[Collected data]
=== Section Start ===

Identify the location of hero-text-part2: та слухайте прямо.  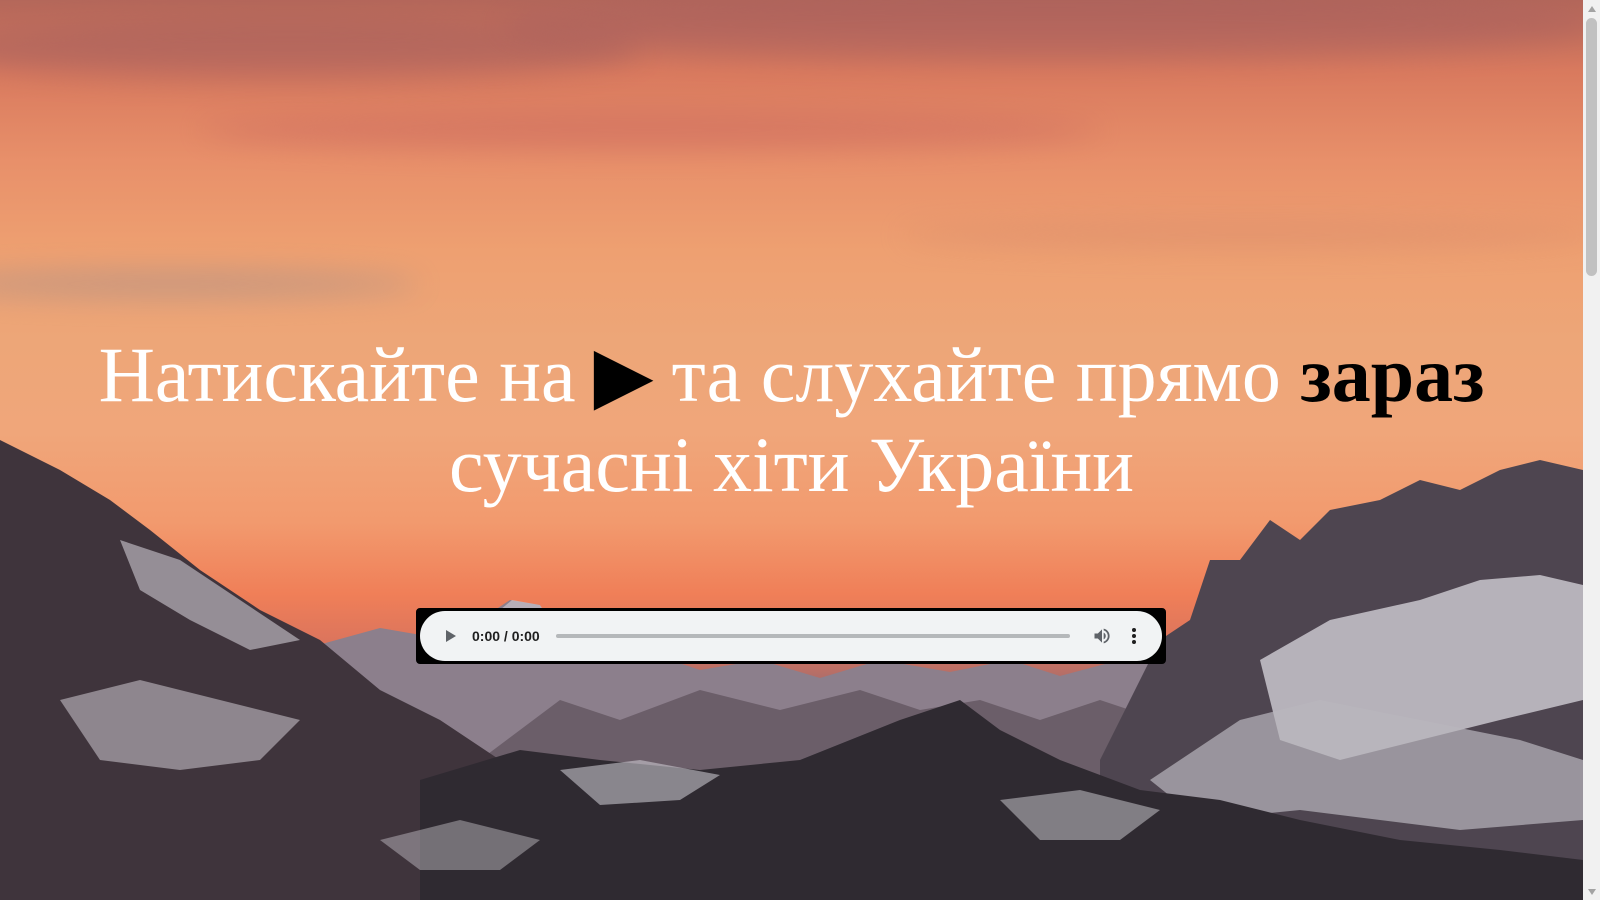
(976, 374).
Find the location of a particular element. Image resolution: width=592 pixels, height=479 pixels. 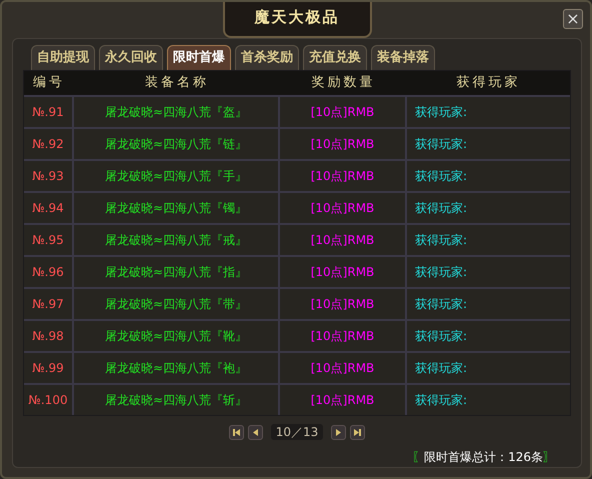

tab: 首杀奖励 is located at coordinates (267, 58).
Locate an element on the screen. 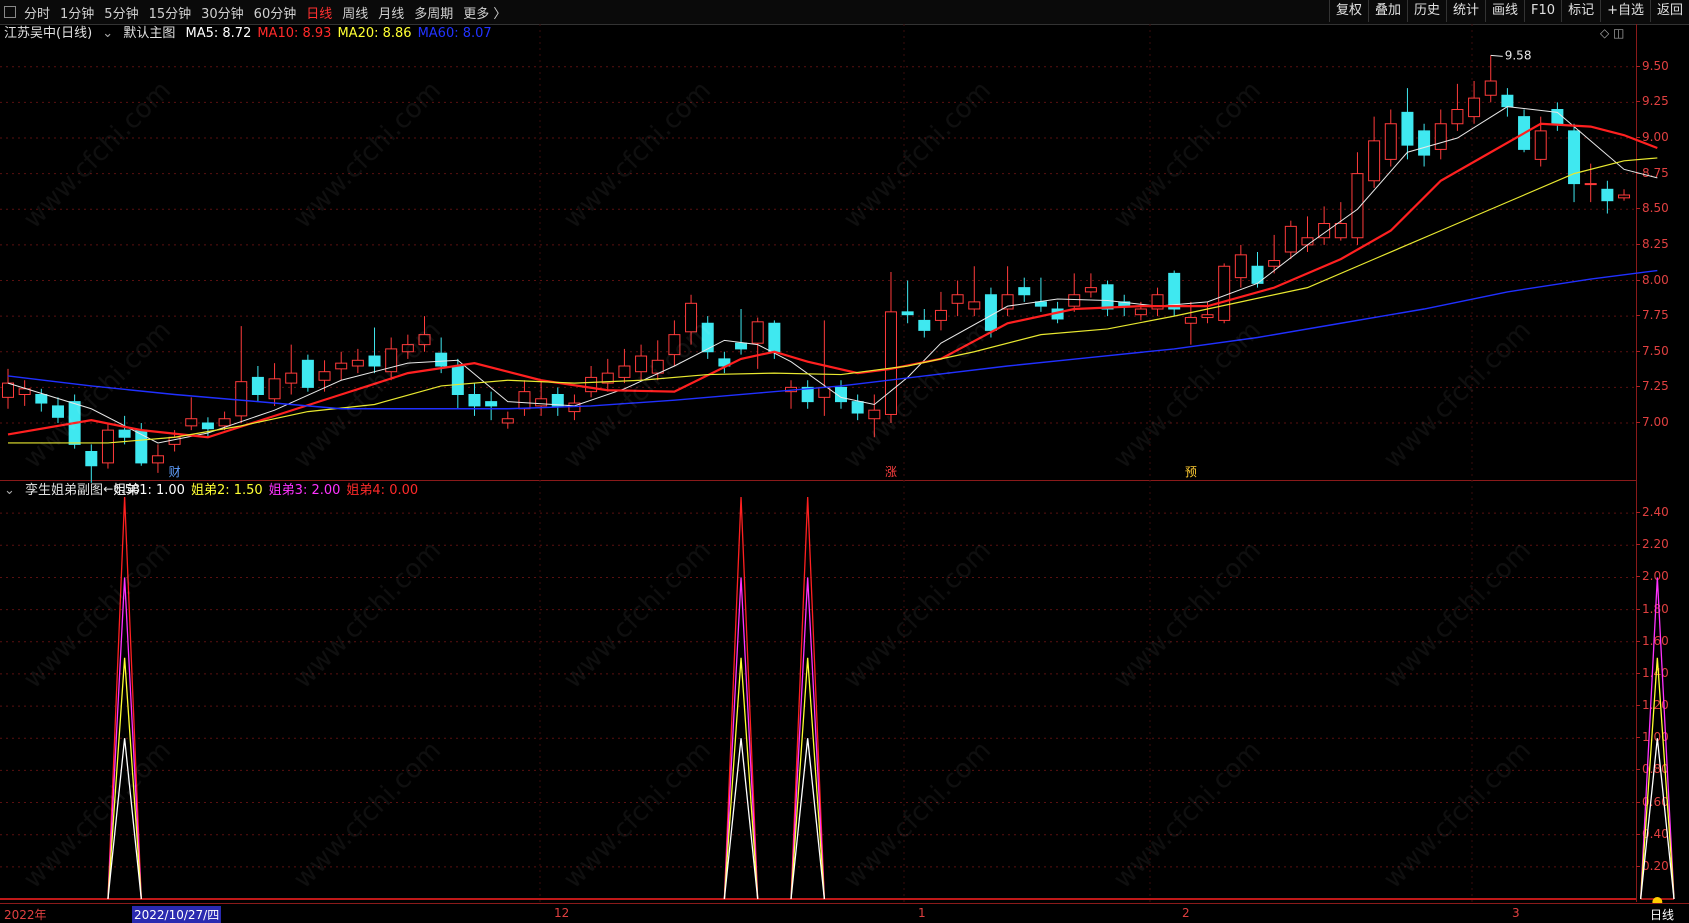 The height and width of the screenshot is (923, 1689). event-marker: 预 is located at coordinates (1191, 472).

=== Section End ===

__What needs to be done__. Switch "element" to "component" in the items, from the start through the line containing "tab: 首杀奖励 is", and write out only that part again with nothing else changed. Leave the pictures out of your answer.

__Response for this exercise__.
Identify the location of hero-text-part2: та слухайте прямо.  
(976, 374).
Find the location of a particular component. Image resolution: width=592 pixels, height=479 pixels. 

tab: 首杀奖励 is located at coordinates (267, 58).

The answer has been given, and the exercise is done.